# Problem requirements:
In the data below, which lines hold the word "will"? Copy them.

# Dataset excerpts:
────────────────────

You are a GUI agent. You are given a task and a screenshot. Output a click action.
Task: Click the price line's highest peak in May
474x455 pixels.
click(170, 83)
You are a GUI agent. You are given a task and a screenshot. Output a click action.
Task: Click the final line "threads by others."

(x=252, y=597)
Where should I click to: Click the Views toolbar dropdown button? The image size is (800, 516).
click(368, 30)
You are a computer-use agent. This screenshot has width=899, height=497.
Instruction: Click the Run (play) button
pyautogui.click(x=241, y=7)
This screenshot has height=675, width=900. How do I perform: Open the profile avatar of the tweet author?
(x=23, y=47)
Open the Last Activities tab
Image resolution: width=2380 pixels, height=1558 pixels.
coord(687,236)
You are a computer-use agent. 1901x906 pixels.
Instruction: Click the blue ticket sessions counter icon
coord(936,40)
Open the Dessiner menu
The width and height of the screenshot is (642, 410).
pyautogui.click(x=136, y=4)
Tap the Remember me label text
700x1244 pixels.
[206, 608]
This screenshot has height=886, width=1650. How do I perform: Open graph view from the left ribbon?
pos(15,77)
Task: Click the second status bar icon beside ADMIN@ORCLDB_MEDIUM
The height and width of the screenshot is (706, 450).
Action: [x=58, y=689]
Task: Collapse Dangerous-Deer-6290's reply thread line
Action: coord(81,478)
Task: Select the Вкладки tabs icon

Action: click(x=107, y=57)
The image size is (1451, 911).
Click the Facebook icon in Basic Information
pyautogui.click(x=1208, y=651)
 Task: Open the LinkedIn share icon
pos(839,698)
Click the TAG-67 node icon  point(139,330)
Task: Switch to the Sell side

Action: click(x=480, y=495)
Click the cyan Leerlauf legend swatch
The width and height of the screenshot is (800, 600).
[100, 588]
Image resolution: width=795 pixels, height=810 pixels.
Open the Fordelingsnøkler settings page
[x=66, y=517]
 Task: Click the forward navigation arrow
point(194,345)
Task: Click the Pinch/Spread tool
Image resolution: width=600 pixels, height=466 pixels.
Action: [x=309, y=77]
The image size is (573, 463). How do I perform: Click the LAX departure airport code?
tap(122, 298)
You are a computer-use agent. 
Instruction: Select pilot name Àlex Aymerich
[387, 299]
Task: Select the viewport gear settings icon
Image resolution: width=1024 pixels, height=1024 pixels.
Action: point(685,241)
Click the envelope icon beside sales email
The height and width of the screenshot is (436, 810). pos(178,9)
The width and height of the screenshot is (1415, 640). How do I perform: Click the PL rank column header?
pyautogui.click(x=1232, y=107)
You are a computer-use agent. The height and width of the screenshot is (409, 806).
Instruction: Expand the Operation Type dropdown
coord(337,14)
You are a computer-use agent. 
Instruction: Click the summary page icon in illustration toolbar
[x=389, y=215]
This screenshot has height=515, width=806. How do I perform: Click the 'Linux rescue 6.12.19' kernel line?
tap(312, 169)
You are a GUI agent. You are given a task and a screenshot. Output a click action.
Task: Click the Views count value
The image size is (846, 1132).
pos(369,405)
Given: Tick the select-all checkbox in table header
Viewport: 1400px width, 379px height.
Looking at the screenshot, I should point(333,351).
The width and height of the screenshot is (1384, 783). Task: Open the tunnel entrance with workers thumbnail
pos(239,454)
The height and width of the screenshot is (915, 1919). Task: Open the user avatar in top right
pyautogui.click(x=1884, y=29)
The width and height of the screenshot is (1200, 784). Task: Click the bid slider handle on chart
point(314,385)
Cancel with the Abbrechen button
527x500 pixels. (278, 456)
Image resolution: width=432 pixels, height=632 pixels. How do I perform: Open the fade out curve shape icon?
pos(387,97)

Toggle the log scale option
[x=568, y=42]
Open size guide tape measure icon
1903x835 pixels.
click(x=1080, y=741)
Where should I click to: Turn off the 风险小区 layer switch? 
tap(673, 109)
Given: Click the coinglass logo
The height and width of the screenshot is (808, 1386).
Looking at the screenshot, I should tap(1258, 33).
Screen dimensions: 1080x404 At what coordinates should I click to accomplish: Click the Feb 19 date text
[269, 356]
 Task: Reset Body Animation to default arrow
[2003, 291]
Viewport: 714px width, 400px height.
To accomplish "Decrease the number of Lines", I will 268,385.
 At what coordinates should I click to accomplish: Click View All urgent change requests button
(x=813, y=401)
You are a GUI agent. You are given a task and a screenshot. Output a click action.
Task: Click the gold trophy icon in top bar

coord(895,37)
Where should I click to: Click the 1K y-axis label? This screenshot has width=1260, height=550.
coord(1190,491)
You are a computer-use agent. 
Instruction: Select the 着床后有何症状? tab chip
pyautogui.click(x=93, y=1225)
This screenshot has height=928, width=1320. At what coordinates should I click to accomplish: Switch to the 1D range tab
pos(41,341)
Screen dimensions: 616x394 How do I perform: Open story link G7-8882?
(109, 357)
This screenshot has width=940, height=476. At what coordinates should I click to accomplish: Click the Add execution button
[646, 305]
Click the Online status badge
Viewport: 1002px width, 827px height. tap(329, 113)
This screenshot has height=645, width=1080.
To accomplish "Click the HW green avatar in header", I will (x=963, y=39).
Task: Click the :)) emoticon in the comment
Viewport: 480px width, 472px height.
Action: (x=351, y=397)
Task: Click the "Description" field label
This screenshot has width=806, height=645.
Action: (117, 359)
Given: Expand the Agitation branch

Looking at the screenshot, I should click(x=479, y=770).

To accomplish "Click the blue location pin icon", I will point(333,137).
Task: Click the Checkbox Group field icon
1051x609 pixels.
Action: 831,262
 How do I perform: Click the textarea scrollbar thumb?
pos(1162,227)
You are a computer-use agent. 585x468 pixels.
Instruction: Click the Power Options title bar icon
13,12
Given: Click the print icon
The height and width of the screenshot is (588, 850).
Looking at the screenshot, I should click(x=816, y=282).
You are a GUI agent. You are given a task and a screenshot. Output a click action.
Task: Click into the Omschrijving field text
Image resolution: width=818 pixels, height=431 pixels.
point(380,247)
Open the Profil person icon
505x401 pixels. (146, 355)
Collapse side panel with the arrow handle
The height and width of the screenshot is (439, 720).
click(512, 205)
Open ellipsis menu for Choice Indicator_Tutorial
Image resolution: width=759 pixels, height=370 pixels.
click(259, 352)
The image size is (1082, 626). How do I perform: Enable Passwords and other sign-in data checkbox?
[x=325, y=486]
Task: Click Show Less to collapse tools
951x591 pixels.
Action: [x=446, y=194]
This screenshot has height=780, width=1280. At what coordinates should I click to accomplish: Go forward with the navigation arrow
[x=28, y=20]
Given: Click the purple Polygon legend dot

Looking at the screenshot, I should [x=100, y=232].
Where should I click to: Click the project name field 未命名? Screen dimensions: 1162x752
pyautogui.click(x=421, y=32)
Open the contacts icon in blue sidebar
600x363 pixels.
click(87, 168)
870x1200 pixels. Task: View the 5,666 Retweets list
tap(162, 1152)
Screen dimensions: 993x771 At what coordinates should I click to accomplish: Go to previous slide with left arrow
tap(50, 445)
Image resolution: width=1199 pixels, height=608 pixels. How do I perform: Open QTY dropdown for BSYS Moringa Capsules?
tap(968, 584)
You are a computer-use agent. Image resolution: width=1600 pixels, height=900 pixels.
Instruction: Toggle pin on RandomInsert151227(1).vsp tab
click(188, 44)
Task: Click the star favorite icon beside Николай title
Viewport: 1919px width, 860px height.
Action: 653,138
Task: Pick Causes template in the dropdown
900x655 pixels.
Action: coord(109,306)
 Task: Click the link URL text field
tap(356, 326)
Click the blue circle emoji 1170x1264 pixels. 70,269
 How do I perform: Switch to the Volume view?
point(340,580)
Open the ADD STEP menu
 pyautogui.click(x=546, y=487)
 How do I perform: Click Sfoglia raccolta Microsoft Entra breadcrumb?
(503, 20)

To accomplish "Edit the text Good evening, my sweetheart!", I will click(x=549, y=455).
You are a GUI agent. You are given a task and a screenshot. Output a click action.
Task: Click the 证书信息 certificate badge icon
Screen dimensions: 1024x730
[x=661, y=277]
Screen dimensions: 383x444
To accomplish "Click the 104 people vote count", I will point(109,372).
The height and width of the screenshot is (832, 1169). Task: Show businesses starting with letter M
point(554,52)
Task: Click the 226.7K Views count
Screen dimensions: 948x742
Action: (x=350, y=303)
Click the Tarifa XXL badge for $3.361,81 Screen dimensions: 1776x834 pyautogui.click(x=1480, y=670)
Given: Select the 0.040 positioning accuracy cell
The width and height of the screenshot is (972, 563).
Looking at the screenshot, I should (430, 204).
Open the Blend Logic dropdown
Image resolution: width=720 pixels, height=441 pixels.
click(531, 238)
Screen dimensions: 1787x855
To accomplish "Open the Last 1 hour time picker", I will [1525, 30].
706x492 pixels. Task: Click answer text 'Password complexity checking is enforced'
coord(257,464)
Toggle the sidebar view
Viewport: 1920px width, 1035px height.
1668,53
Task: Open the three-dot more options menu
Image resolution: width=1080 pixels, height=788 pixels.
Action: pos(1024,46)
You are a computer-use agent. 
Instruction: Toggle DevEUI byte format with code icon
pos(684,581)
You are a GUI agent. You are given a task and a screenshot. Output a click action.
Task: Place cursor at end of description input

────────────────────

# Answer space:
To accomplish "Decrease the number of Lines", I will 268,385.
To accomplish "Click the HW green avatar in header", I will (x=963, y=39).
To accomplish "Click the blue location pin icon", I will point(333,137).
To accomplish "Edit the text Good evening, my sweetheart!", I will click(x=549, y=455).
To accomplish "Click the 104 people vote count", I will point(109,372).
To accomplish "Open the Last 1 hour time picker", I will [1525, 30].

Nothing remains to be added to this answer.